In my state, a citizen may arrest someone only for a felony or misdemeanor breach of the peace committed in his presence. I think we assume for the purposes of the thread that the store employee did not witness a child abduction.

And if he locked the door that I came into the store from and directs me to a cattle call at the back of the store where police and the grieving mother are standing to investigate me, then I would look through the law books to see how that minimal detention might be unreasonable, and maybe I would fail.

But I think it is implicit in the concept of ordered liberty that I be allowed to go about my way unless there is some tangible reason why someone thinks I have violated a law. Locking a door that I came in is such an obstruction, especially if I am leaving with no child or a child that does not fit the description of the missing child or does fit the description as determined by a less than high school educated cashier at Wal-Mart.

It’s perfectly lawful to lock the door through which you entered, and indeed to lock all the doors except one, and require you to exit through that one (where you can be observed/inspected/spoken to regarding the child in your company). As long as you can leave the building you are not falsely imprisoned, even if the exit you are required to use is less convenient to you than the exit you would prefer to use.

You might have murdered the child and stuffed it into a toilet, or you might have tied up the child and left it in a closet where it would run out of air if not discovered in time. We wouldn’t want to let you get away in those circumstances, would we?

Having dealt with that question, the larger solution is just not practical. Certainly it would be against fire codes to lock people in. For myself, I would be willing to identify myself to a police officer before leaving in a situation like that, but not to any store employee, including store security.

The store already knows who you are, Roderick. And what you buy, and when. And where you bank. :wink:

I know about the Code Adam program. It is required at federal buildings that are open to the public. Some states have made it required at state buildings and several businesses have adopted it too, including Walmart.

I participated in a Code Adam drill last year at a local business.
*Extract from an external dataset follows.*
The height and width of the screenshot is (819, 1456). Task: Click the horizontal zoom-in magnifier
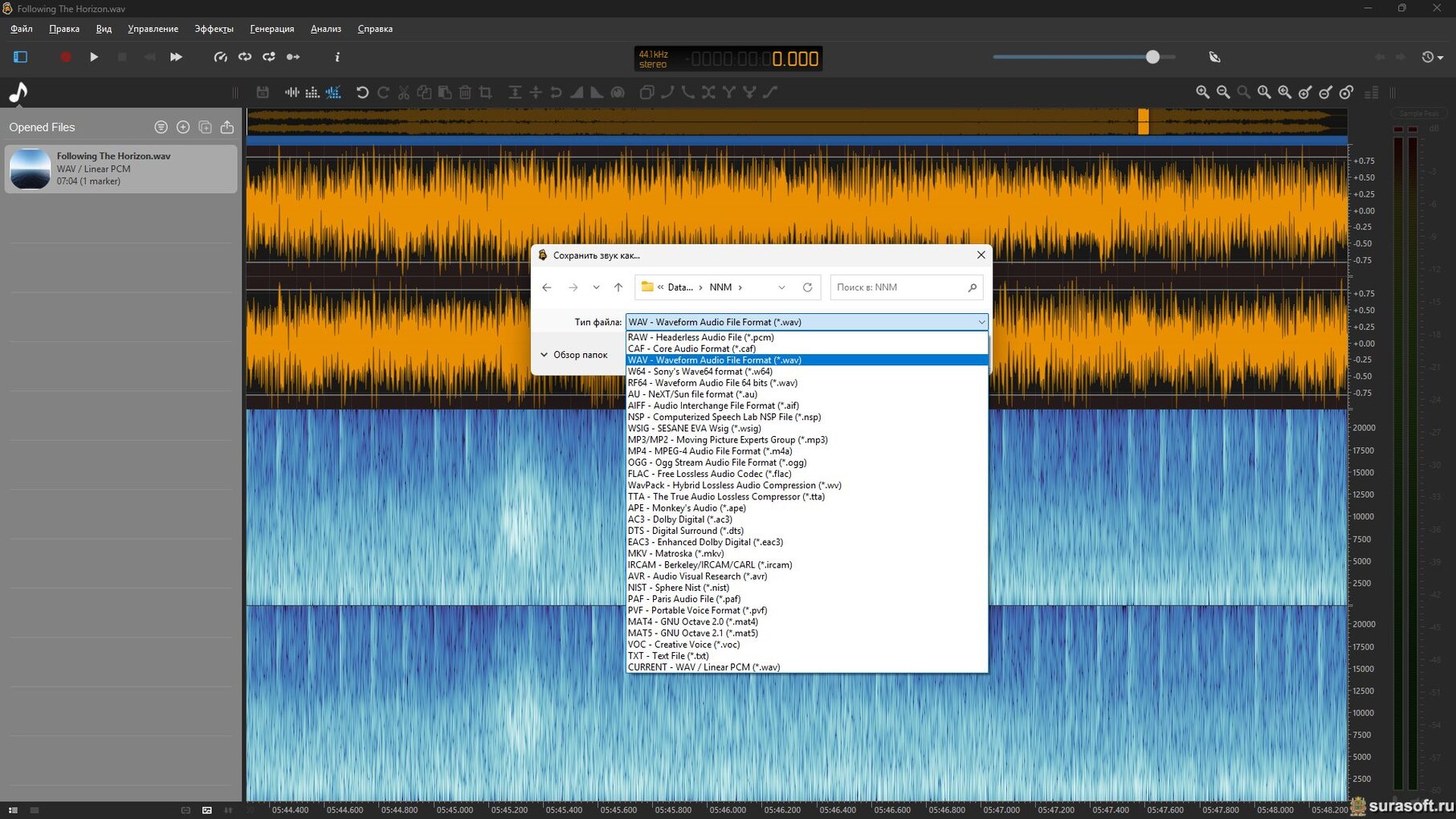click(x=1202, y=92)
There are a couple steps to it. One of them is indeed for staff to lock doors that lead to outside and monitor such doors.

But the steps IIRC did not include not letting someone leave, just not letting new people in. Employees were trained in techniques in delaying a suspicious persons departure, but there was not a procedure to actually physically detain such a person.
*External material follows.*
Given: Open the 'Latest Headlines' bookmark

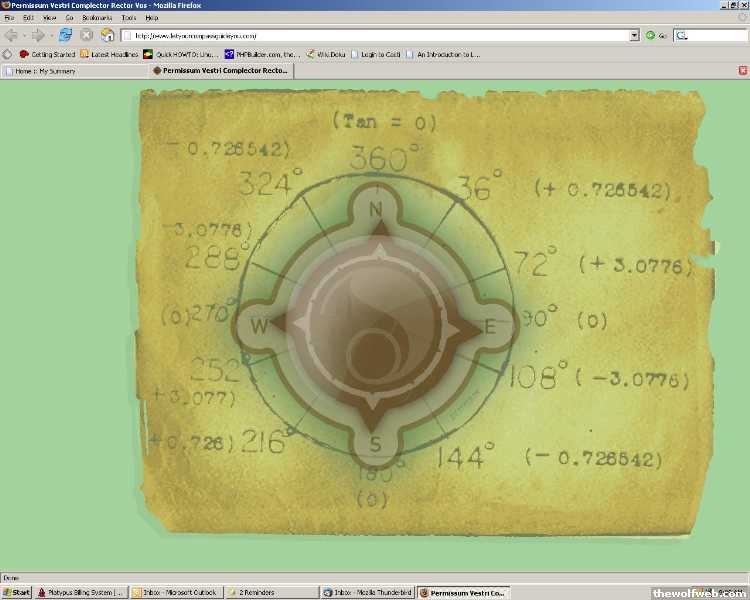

I was in a Wal-Mart when the electricity went out once. They had one door they opened manually. You had to leave your cart and walk to the front of the store. Employees had flashlights and there was some small emergency lighting on poles. They went aisle by aisle escorting people to the front. So, I’m thinking it was a planned policy. I’m pretty sure they must have a similar policy in place for a Code Adam.

That would be a question for the courts. Your bald assertion does not make it true. I would argue that the very idea of freedom and living in a free country does not allow a minimum wage idiot, or even a high paid professional person to detain me in my movements without a reasonable suspicion that I have committed some crime. Walking out the door with a child that your cameras show that I came in with disproves this suspicion and I am entitled to go about my way.

I might have used an app on my phone to blow up the White House. I might have done all sorts of things. Unless you can show with some evidence that I tied up a girl in the bathroom or the dressing area, with a cartoonish sense of oxygen running out, then I should be free to go. Freedom does not depend on the complete disproval of movie plots.